Air craft battles, although of frequent occurrence along our front, were always watched with keen delight. Our fliers were chiefly of the 108th Squadron from the fields of Toul and Colombey-le-Belles.
It was in our area, on the banks of the Moselle, that the heroic and gallant Lufberry fell, fighting, to his death. He is buried in the little cemeteryof Evacuation Hospital No. 1, near Toul.
Eddie Rickenbacker, Reed Landis, Tuper Weyman, Elmer Crowel, Bernard Granville, Douglas Campbell, these and others were the gallant Aces of our Army, flying and fighting daily over the front.
On September twenty-eighth Douglas Campbell fell in flames at Pannes. In the cemetery of the old church there he is buried. It was with special interest we cared for his grave, inasmuch as his home was in Kenilworth, near our own Chicago.
Infantry contact flying was necessarily hazardous. It meant flying at an elevation easily in reach of rifle fire.
Usually at mess, the evening before, the flyer, chosen for this mission, would be notified. His companions, too, would hear of the selection; and often indulged, in their own grim humorous way, of reminding him of the fact! The man next to him at the table would softly and weirdly hum a strain from Chopin's Funeral March, setting its music to the solemn words, "Ten thousand dollars going home to the States!"
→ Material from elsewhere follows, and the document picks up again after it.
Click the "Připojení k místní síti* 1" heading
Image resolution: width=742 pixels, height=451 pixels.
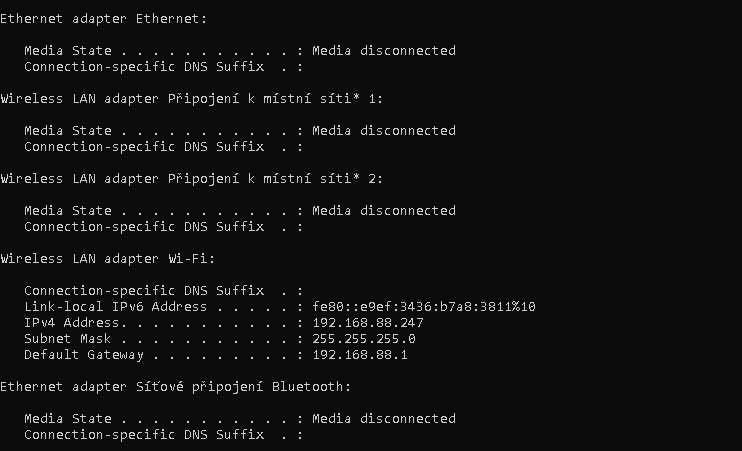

It was this trait in Buddie's character, however, ability to make the best of things, to see the smooth and not the seamy side of Death's mantle, that made him the most intelligent, cool, and resourceful of all fighting men. His buoyancy of disposition and resiliency of spirit gave him a self-confidence and initiative that made him rise superior to all hardship, and, as it were, compelled circumstances to side with him.
The 10th Field Signal Battalion, commanded by the brilliant and big-hearted Major Gustav Hirch of Columbus, Ohio, was a favorite rendezvous of mine. The nature of work of these Signal men appealed to me; and their nomadic habits co-ordinated happily with my duties, frequently requiring me, along the changing front, "to fold my tent with Arabs and silently steal away."
They had direct charge of the Intelligence Maintenance of War work, and constituted the axes of liaison between the various Units of the Division.
Their skill in the transmission of messages was most remarkable. Masking their operations in the language of secret signs and ciphers, they made use of the telephone, telegraph, radio, wig-wag,panel, carrier pigeon, blinker, and last, and perhaps most dependable of all, the living runner. The duty of the latter consisted in carrying messages to or from exposed positions when no other means would do. Usually a volunteer from any branch, he was selected because of courage, agility and ability to get through somehow, no matter how great the opposing odds. I was present in an Observation Post near Jolney talking to Colonel Lewis, when a runner came rushing across No Man's Land through a leaden hail, saluted, handed a message to Captain Payne, and fell unconscious at his feet. There were no greater heroes of the war.
Operators and linesmen "carried on" under conditions demanding the greatest courage—remaining to the last in exposed positions like the wireless heroes of a sinking ship. I have known lines to be shelled and blown to pieces a dozen times during the day, and just as often repaired by daring linesmen.
Frequently sharing their mess and dugouts, I cultivated the friendship, not only of their generous Commander, but of Captain Cash, of Abilene, Texas; Captain Jim Williams, of Troy,Alabama; and Lieutenant Phillips of Brooklyn, New York—three of the most beloved of soldiers. Lieutenant Andy O'Day, of Detroit, also with them, was heavily gassed at Jolney.
Attached to the Battalion, too, was a brilliant young man, Lieutenant D'Orleans, French Army. He was from Brittany, had won the Croix de Guerre, and spoke English, if not fluently, at least interestingly.